LIF6 in the Exceptional Cancer Suppression of Elephants

Elephants and whales are in their own way just as interesting a target of study for cancer researchers as naked mole-rats. Cancer risk is a numbers game, based on incidence of mutation and capacity of cancer suppression mechanisms to destroy cancerous cells before they can form a tumor. Given that elephants have many more cells than humans, but a lower rate of cancer, what are the differences in cellular biochemistry that explain that outcome? Might any one or more of those differences form the basis for therapies in human medicine? It is a little early to say at this stage whether or not the comparative biology of cancer will lead to meaningful advances in control over human cancer, but a number of lines of research are underway in this part of the field.

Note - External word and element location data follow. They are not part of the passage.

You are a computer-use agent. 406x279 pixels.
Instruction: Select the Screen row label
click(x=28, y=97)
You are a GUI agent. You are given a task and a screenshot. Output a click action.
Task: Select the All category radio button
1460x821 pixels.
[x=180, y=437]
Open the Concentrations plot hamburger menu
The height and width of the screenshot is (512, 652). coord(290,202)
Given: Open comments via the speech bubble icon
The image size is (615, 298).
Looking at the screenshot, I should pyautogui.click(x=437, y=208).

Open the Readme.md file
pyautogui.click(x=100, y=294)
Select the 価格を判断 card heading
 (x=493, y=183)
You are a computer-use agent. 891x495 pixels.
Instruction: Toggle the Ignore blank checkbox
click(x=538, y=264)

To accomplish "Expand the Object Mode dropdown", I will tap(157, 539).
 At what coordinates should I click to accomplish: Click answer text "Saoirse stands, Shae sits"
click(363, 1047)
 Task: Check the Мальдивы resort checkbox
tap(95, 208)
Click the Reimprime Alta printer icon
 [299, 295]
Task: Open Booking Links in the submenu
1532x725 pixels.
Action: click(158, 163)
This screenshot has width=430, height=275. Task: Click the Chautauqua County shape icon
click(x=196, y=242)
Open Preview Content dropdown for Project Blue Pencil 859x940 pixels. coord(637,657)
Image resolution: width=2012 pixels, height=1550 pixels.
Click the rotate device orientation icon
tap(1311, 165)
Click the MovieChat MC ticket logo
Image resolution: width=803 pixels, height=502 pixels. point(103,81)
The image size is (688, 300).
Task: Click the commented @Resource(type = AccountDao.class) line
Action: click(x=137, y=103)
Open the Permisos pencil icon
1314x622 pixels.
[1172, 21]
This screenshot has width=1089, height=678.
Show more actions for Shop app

An estimated 17 percent of humans worldwide die from cancer, but less than five percent of captive elephants - who also live for about 70 years, and have about 100 times as many potentially cancerous cells as humans - die from the disease. Humans, like all other animals, have one copy of the master tumor suppressor gene p53. This gene enables humans and elephants to recognize unrepaired DNA damage, a precursor of cancer. Then it causes those damaged cells to die. Unexpectedly, however, researchers found that elephants have 20 copies of p53. This makes their cells significantly more sensitive to damaged DNA and quicker to engage in cellular suicide.

Now, researchers describe a second element of this process: an anti-cancer gene that returned from the dead. "Genes duplicate all the time. Sometimes they make mistakes, producing non-functional versions known as pseudogenes." While studying p53 in elephants, researchers found a former pseudogene called leukemia inhibitory factor 6 (LIF6) that had somehow evolved a new on-switch. LIF6, back from the dead, had become a valuable working gene. Its function, when activated by p53, is to respond to damaged DNA by killing the cell. The LIF6 gene makes a protein that goes, quite rapidly, to the mitochondria, the cell's main energy source. That protein pokes holes in the mitochondria, causing the cell to die.

LIF6 seems to have emerged around the time when the fossil record indicates that the small groundhog-sized precursors of today's elephants began to grow bigger. This started about 25 to 30 million years ago. This supplementary method of suppressing cancer may have been a key element enabling enormous growth, which eventually led to modern elephants. Bigger animals have vastly more cells, and they tend to live longer, which means more time and opportunities to accumulate cancer-causing mutations. When those cells divide, their DNA makes copies of itself. But those copies don't match the original. Errors get introduced and the repair process can't catch up. "Large, long-lived animals must have evolved robust mechanisms to either suppress or eliminate cancerous cells in order to live as long as they do, and reach their adult sizes."